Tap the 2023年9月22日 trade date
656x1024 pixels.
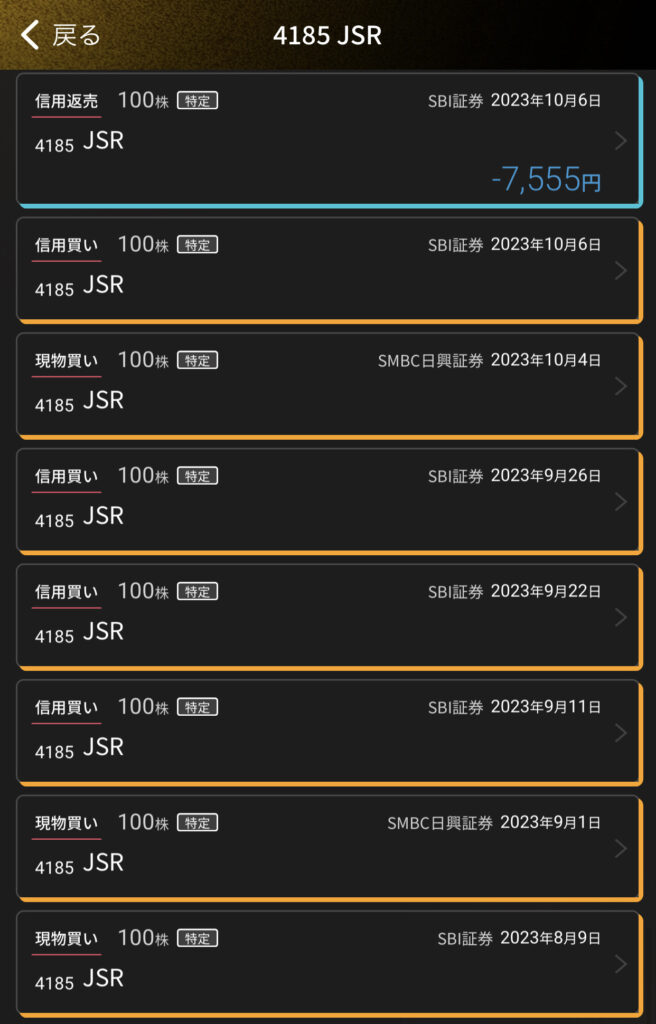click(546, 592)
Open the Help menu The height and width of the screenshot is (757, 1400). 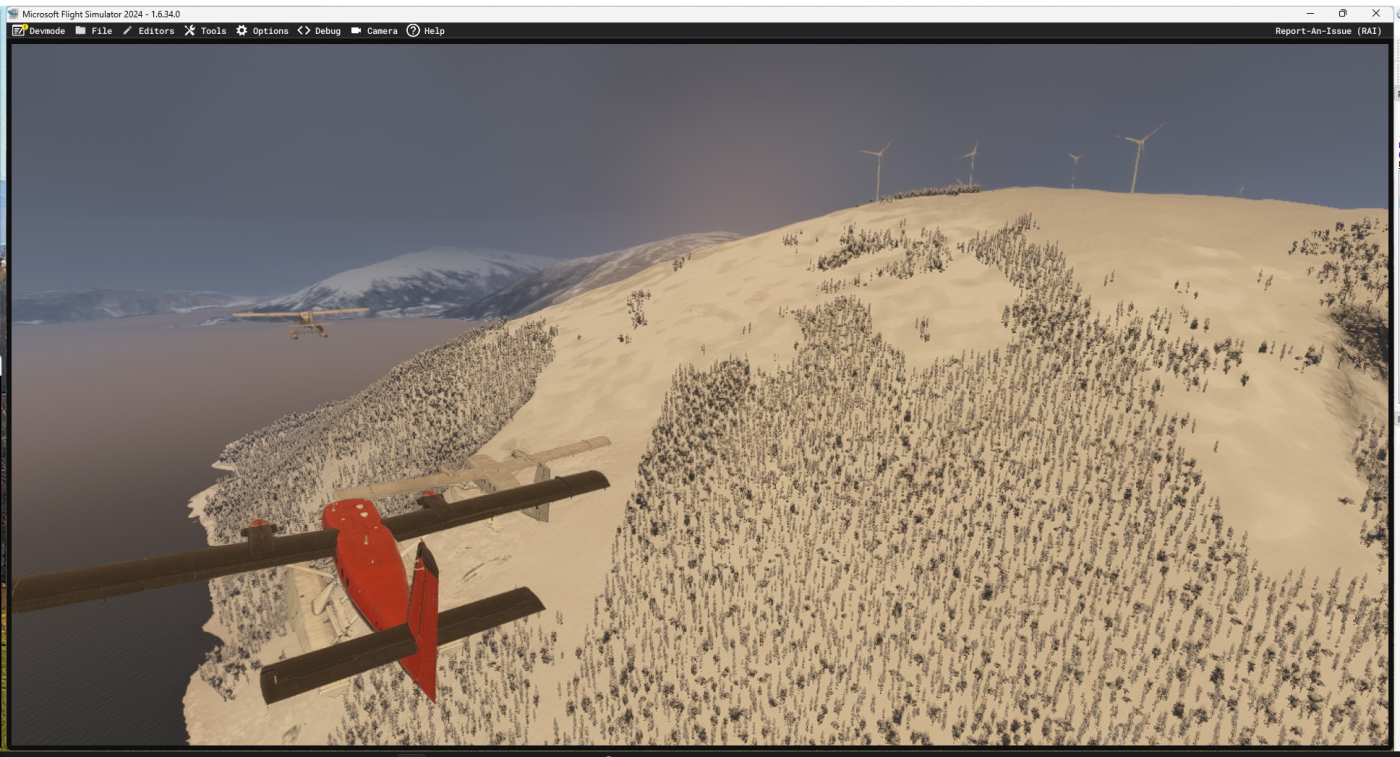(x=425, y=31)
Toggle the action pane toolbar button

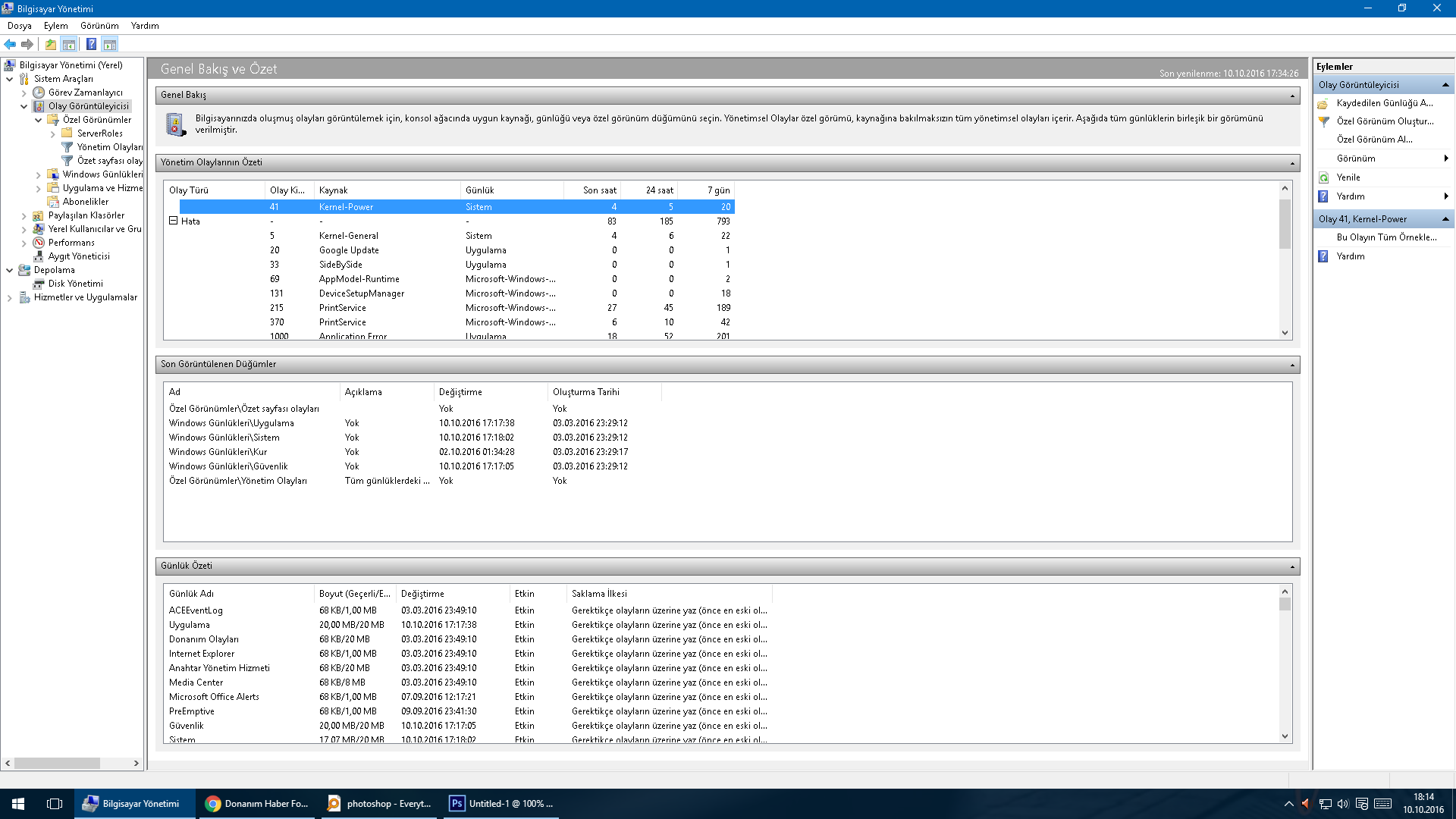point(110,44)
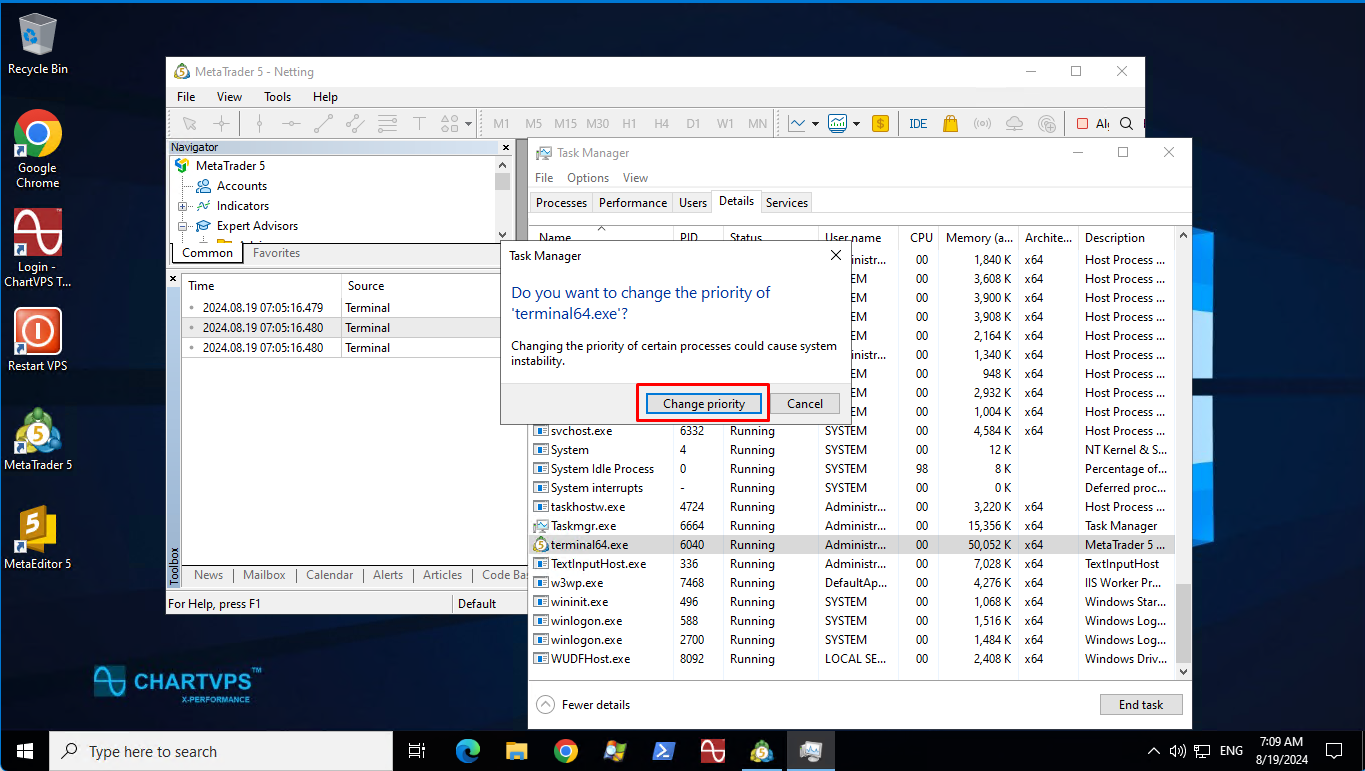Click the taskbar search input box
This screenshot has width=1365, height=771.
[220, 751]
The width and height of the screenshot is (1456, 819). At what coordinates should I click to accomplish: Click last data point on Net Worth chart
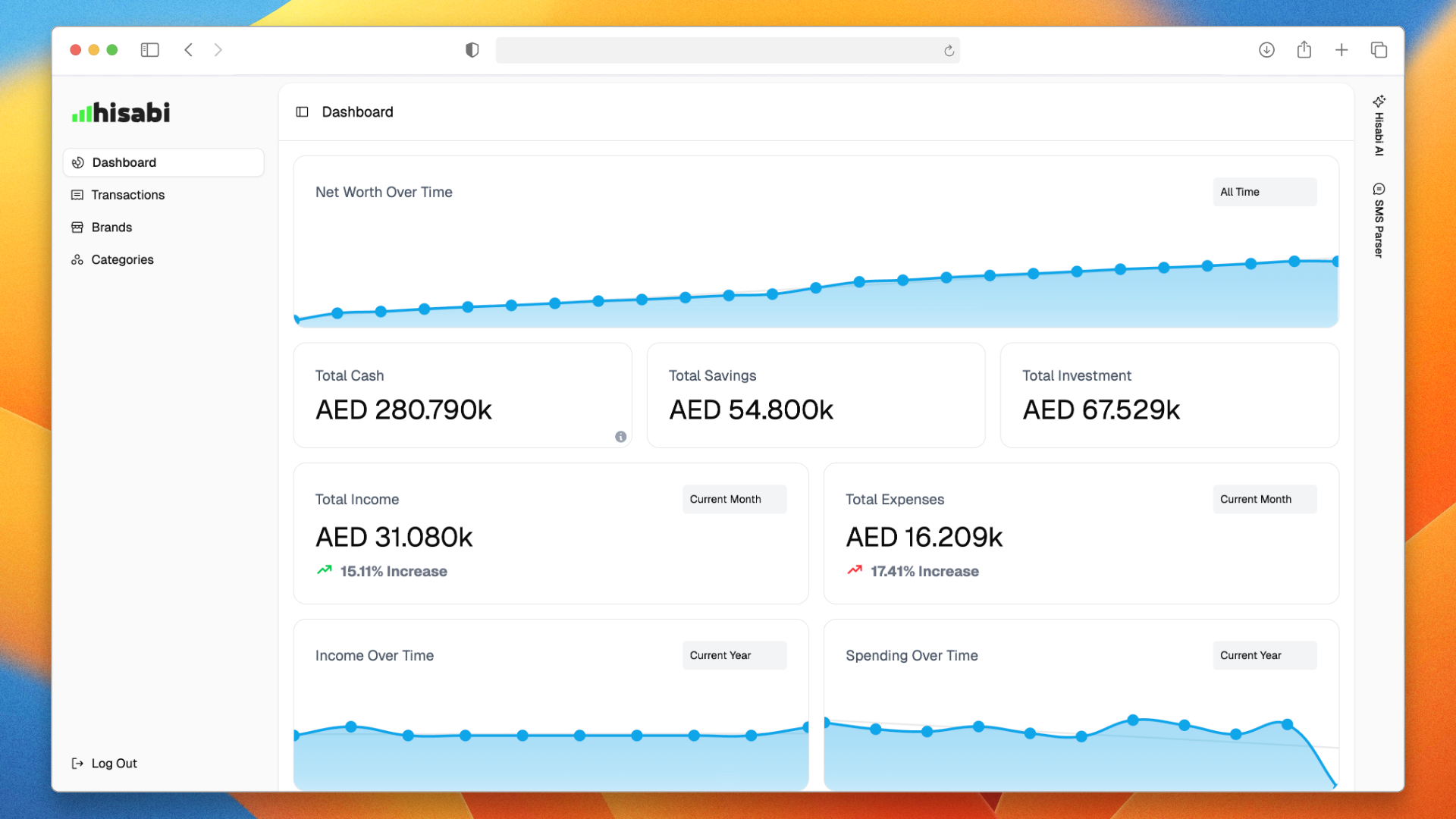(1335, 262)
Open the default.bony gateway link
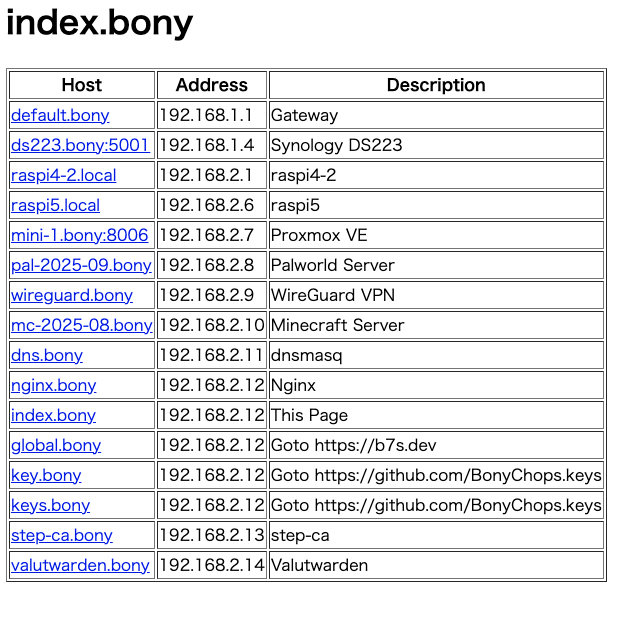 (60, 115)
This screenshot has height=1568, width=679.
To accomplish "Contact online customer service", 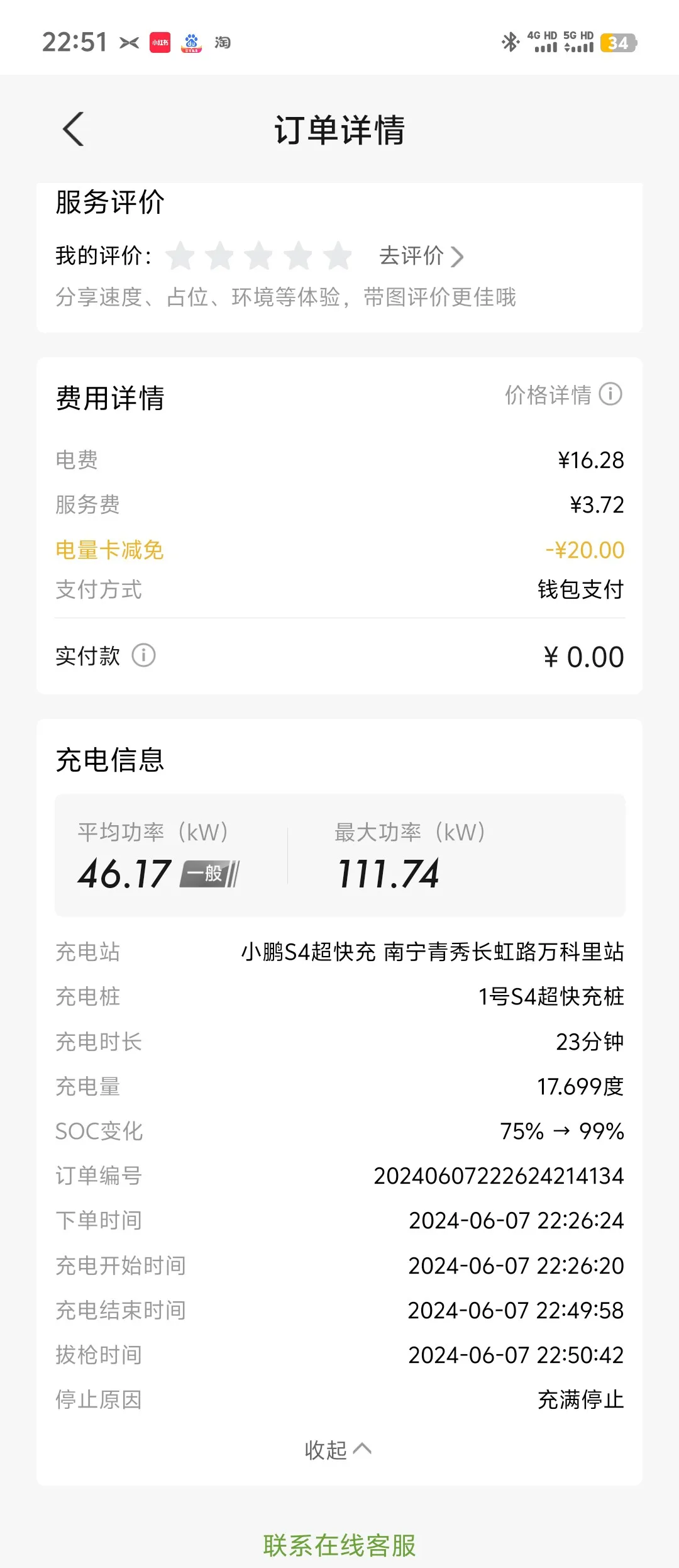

--

Rescale the material between the line holding "The width and" and the end of the records, inclusive: write out all of those lines again, requests included, with every coordinate in the answers multiplied by 0.7 and rounded to a whole number, halves rounding up. Leave the pictures out.

The width and height of the screenshot is (1456, 819). At what coordinates should I click to accomplish: Click last data point on Net Worth chart
(935, 183)
Open the default.bony gateway link
 (42, 81)
This screenshot has height=1568, width=679.
To accomplish "Contact online customer service", 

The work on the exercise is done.